<< Although Wolfowitz has been accused of being irrationally preoccupied
with Saddam Hussein, he says he actually consistently underestimated
Hussein's malevolence. "I did not think he would invade Kuwait; or that when
he did he would take all of it; or that when driven out he would not say
enough is enough; or that he would try to kill President [George H.W.]
Bush." But, he says, it is an unusual man who tortures children to
intimidate parents.

Today, he says, the most dangerous Iraqi insurgents are from the tens of
thousands -- still only a fraction of a percent of the population -- of
"hard-core killers" who ran Hussein's regime. >>

Washington Post
Realism, Rewarded
By George F. Will
May 12, 2005

"I can't tell you," Paul Wolfowitz says with justifiable asperity, "how much
I resent being called a Wilsonian." As he retires as deputy secretary of
defense and becomes head of the World Bank, the man most responsible for the
doctrinal justification of the Iraq war, who has been characterized as
representing Woodrow Wilson's utopian, rather than the realist, strain in
American foreign policy, begs to differ. The question, he says, is who has
been realistic for almost four decades.

The sprouting of freedom through the fissures in the concrete of
dictatorships began, he recalls, in Greece, Spain and Portugal in the
mid-1970s. This, he believes, disturbed Soviet leaders, and should have: It
called into question the realism of "realists" who, he says, "were factually
wrong" in dismissing the possibility of undermining the Soviet regime with
pressures short of force.

Those include pressures for human rights and on economies. In the early
1980s Wolfowitz was part of the successful resistance to abolishing the
State Department's Bureau of Human Rights. This was more than a decade after
he worked with Sen.

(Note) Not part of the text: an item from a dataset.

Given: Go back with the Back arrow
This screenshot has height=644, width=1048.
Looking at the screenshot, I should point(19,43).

Henry Jackson, the Washington Democrat, in preparing for
Jackson's extraordinary debate with Stuart Symington, the Missouri Democrat,
about ballistic missile defenses.

The debate occurred in an almost unprecedented closed session of the Senate
in the summer of 1969. Symington argued that offensive weapons can always
overwhelm defenses. Jackson, Wolfowitz recalls, said, yes, but the side
building the offensive systems can bankrupt itself in the process, as the
Soviet Union came to understand in its death throes.

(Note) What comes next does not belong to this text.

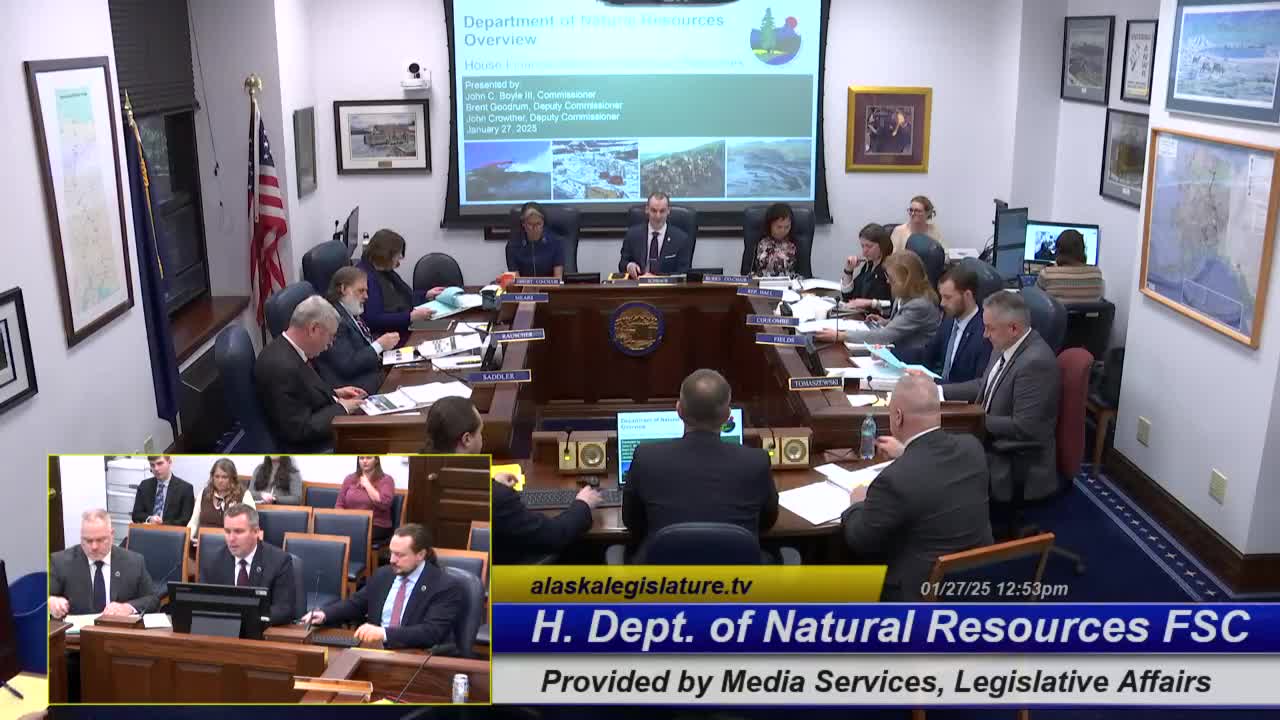Click the left tabletop microphone speaker unit
Viewport: 1280px width, 720px height.
583,453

In the early 1980s, Wolfowitz says, when he was Secretary of State George
Shultz's assistant secretary for East Asia, it was the so-called realists
who said Ferdinand Marcos of the Philippines was a thug, but our thug. But
the assassination of opposition leader Benigno Aquino in 1983 showed,
Wolfowitz says, the limited ability of brutal power to sustain a regime.
There in 1986, and the following year in South Korea, U.S. involvement
helped enlarge freedom.

Asked how he could have taken the Cold War fetish of arms control seriously
enough to serve in the Arms Control and Disarmament Agency under President
Gerald Ford, Wolfowitz says, "I thought it" -- the fetish -- "could be a
serious threat to national security." When it threatened to cripple
deployment of Tomahawk cruise missiles, Wolfowitz and others, including the
then and future secretary of defense, Don Rumsfeld, successfully resisted.
Says Wolfowitz, "When I saw cruise missiles making right-angle turns in 1991
[in Iraq], I felt some satisfaction."

Although Wolfowitz has been accused of being irrationally preoccupied with
Saddam Hussein, he says he actually consistently underestimated Hussein's
malevolence. "I did not think he would invade Kuwait; or that when he did he
would take all of it; or that when driven out he would not say enough is
enough; or that he would try to kill President [George H.W.] Bush." But, he
says, it is an unusual man who tortures children to intimidate parents.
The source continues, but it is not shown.